The Last Illusion (Paperback) by Porochista Khakpour; £8.99 An Iranian boy is haunted by the aftermath of 9/11 in this reimagining of Persian legend
US novelists have long grappled with the issue of how to deal with 9/11. Khakpour is one of the most successful to date. Her allegorical treatment is based upon the Persian legend of Zal, an albino boy who is raised by a giant bird and grows up to become a warrior. In Khakpour's version, Zal is born in Iran to a mother who rejects him as a "White Demon" and imprisons him in a cage surrounded by birds. Fortunately an American scientist rescues him and takes him to New York. Once there Zal's teams up with a magician, who is busy developing an illusion to make the World Trade Center vanish. Khakpour has been compared to Salman Rushdie, but she is more of a realist than a magical realist, with the engaging acuity of her writing setting her apart.
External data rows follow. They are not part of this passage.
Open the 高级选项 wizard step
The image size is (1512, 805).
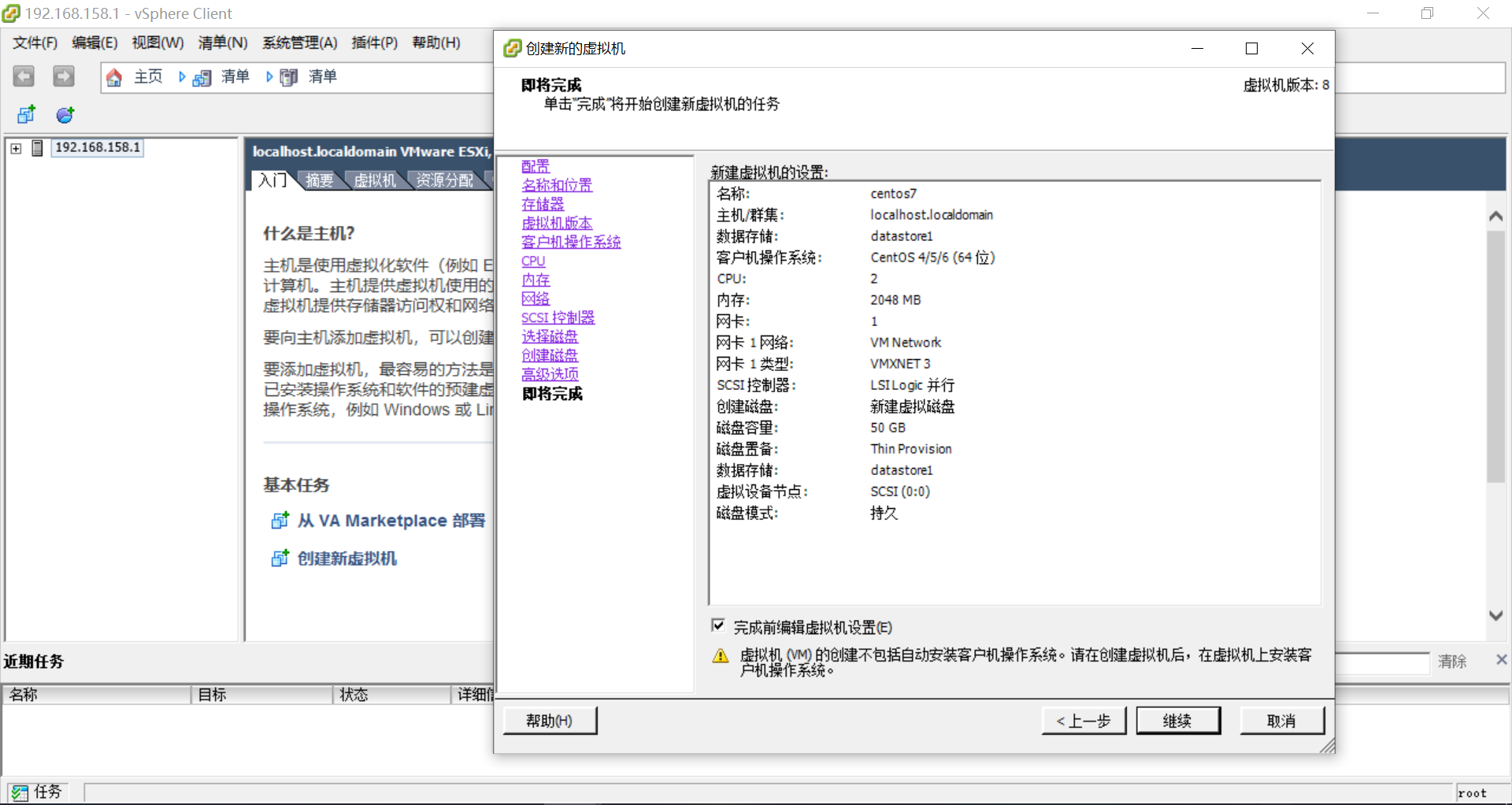[x=550, y=374]
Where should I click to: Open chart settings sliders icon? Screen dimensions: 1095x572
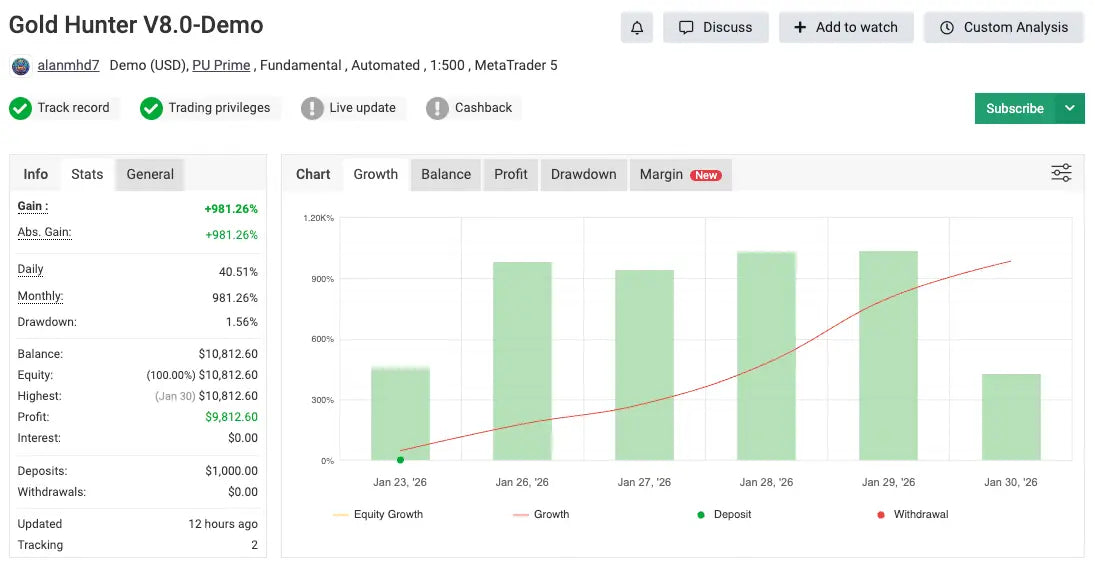[x=1061, y=173]
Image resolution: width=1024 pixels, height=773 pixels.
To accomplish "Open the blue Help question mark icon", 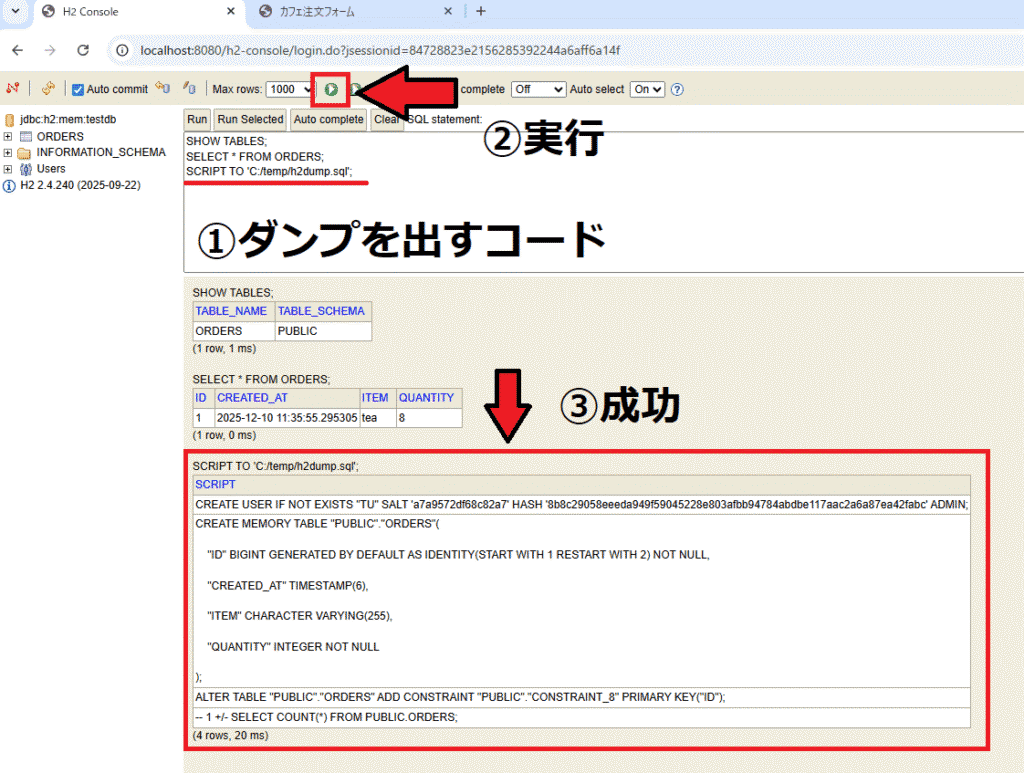I will (x=677, y=89).
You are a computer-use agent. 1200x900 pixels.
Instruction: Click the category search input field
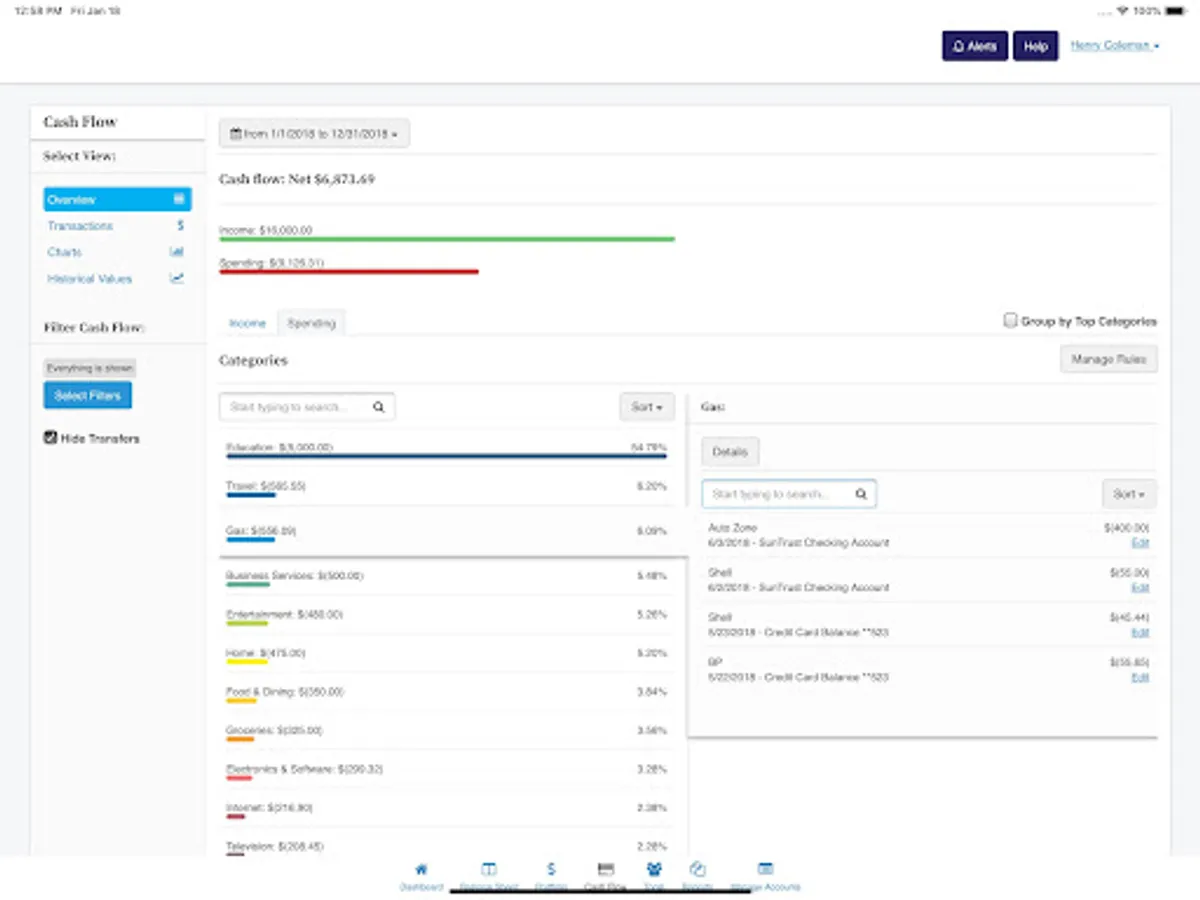pos(300,406)
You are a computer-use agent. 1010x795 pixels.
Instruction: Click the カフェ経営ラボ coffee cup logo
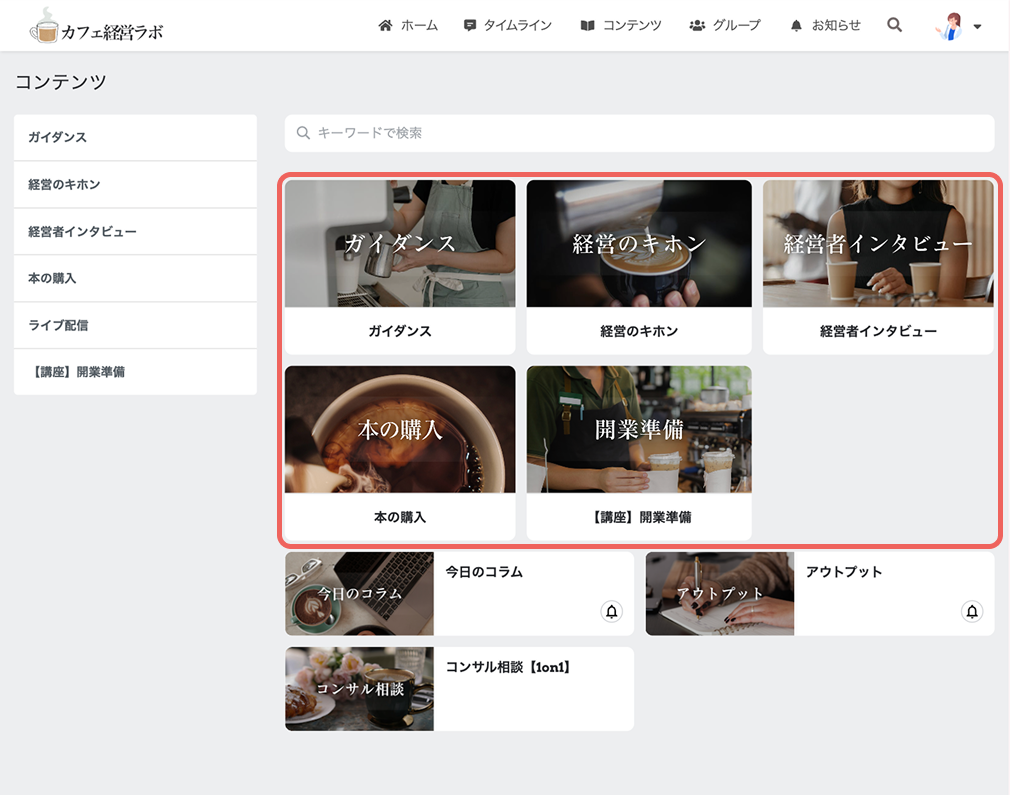tap(97, 26)
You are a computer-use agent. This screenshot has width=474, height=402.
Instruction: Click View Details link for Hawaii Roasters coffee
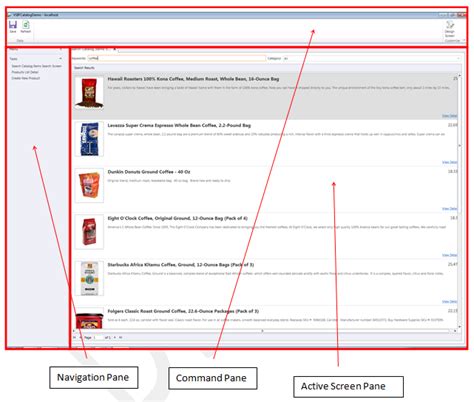(449, 116)
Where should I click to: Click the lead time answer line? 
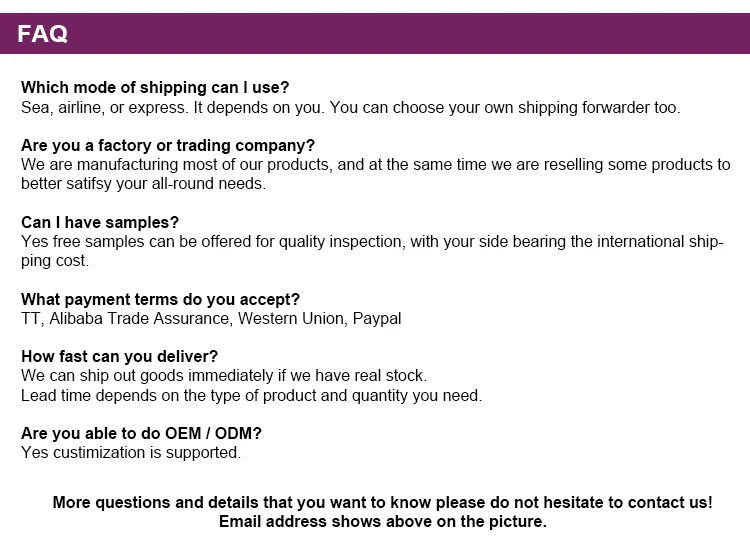(x=251, y=394)
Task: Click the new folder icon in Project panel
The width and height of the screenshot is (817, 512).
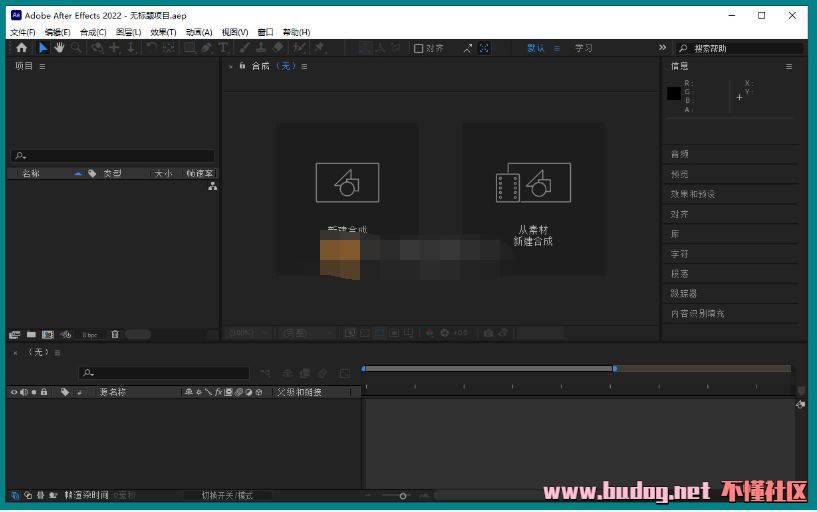Action: click(31, 334)
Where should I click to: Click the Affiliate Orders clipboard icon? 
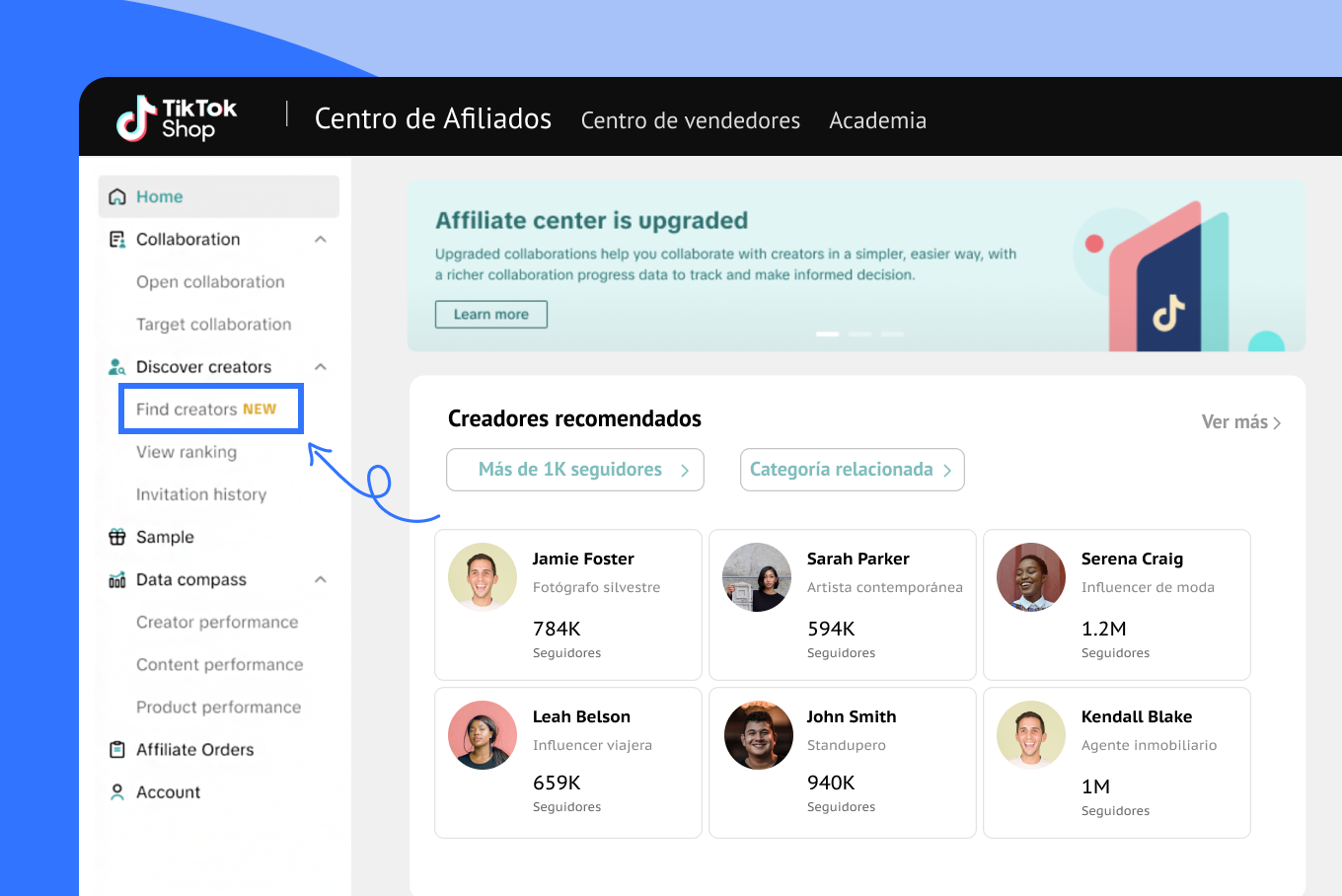point(117,750)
Blackout: Remembering the Things I Drank to Forget (Paperback) by Sarah Hepola; £12.99 A young woman falls foul of an aspirational Sex And The City lifestyle in Manhattan
The peak of American journalist Sarah Hepola's drinking came during the early days of Sex And The City. Like many others, she viewed the series as a celebration of sisterhood, with alcohol as a tool for empowerment. Drinking caused her memory loss, but she was unwilling to give up – she sacked the therapist who urged her to stop. Hepola found herself waking in bed besides strangers. She began drinking alone at home, too frightened to risk venturing out. Then she set her apartment alight and began falling downstairs repeatedly. The book explains what happens to the brain during a blackout: when alcohol reaches a certain level the hippocampus, which is responsible for memory storage, shuts down. Eventually Hepola got her life back and wrote a memoir that is often poignant, but also frequently laugh-out-loud funny.
My Sunshine Away (Paperback) by Milton O'Neal Walsh, M. O. Walsh; £7.99 A disturbing slice of southern Gothic that has been compared to To Kill A Mockingbird
The story is set in the summer of 1989 and concerns the sexual assault of 15-year-old Lindy Simpson. Walsh's debut novel has been compared to Harper Lee's To Kill A Mockingbird – perhaps inevitably, given the tale concerns a rape in the Deep South. Moreover, both novels have an older narrator looking back at events that took place in childhood and they share a theme of lost innocence. But Walsh has carved out an unsettling niche all of his own. His narrator is too edgy to be any kind of Scout Finch and there is no upstanding Atticus Finch among the adults, who range from neglectful parents to perverts. Walsh's evocation of time and place is assured, with a close-up of the sweltering torpor of Louisiana offered as a bonus in this generous helping of southern Gothic.